🤖 AI Summary
This work addresses the susceptibility of individualized decision rules to biases in training data, which can lead to unfair outcomes for groups defined by sensitive attributes such as gender or race. To mitigate this, the authors propose embedding demographic parity (DP) and conditional demographic parity (CDP) constraints directly into an optimal decision-learning framework. They develop an efficient perturbation-based approach that modifies the unconstrained optimal solution to yield a policy balancing utility and fairness, and they establish its statistical convergence rate.
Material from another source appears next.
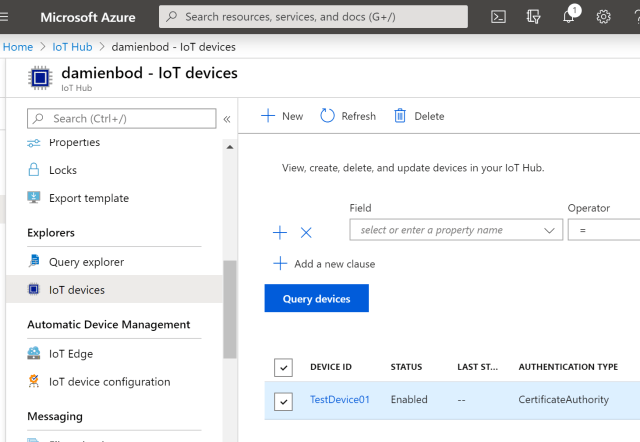
Task: Open the notifications bell
Action: click(x=569, y=17)
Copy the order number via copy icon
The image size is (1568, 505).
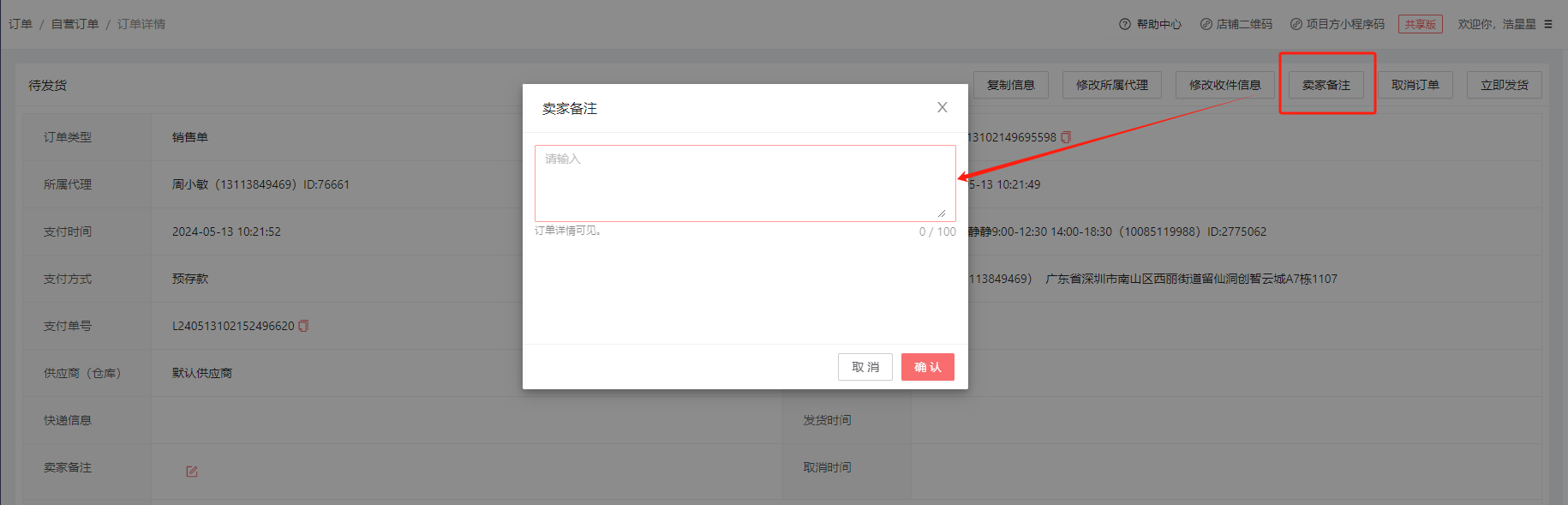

Theoretical analysis, supported by simulations and empirical evaluation using the Oregon Health Insurance Experiment, demonstrates that the proposed method strictly satisfies both DP and CDP fairness criteria while maintaining high decision value, offering a practical and scalable solution for fair policy learning.
📝 Abstract
Individualized decision rules (IDRs) have become increasingly prevalent in societal applications such as personalized marketing, healthcare, and public policy design. However, a critical ethical concern arises from the potential discriminatory effects of IDRs trained on biased data. These algorithms may disproportionately harm individuals from minority subgroups defined by sensitive attributes like gender, race, or language. To address this issue, we propose a novel framework that incorporates demographic parity (DP) and conditional demographic parity (CDP) constraints into the estimation of optimal IDRs. We show that the theoretically optimal IDRs under DP and CDP constraints can be obtained by applying perturbations to the unconstrained optimal IDRs, enabling a computationally efficient solution. Theoretically, we derive convergence rates for both policy value and the fairness constraint term. The effectiveness of our methods is illustrated through comprehensive simulation studies and an empirical application to the Oregon Health Insurance Experiment.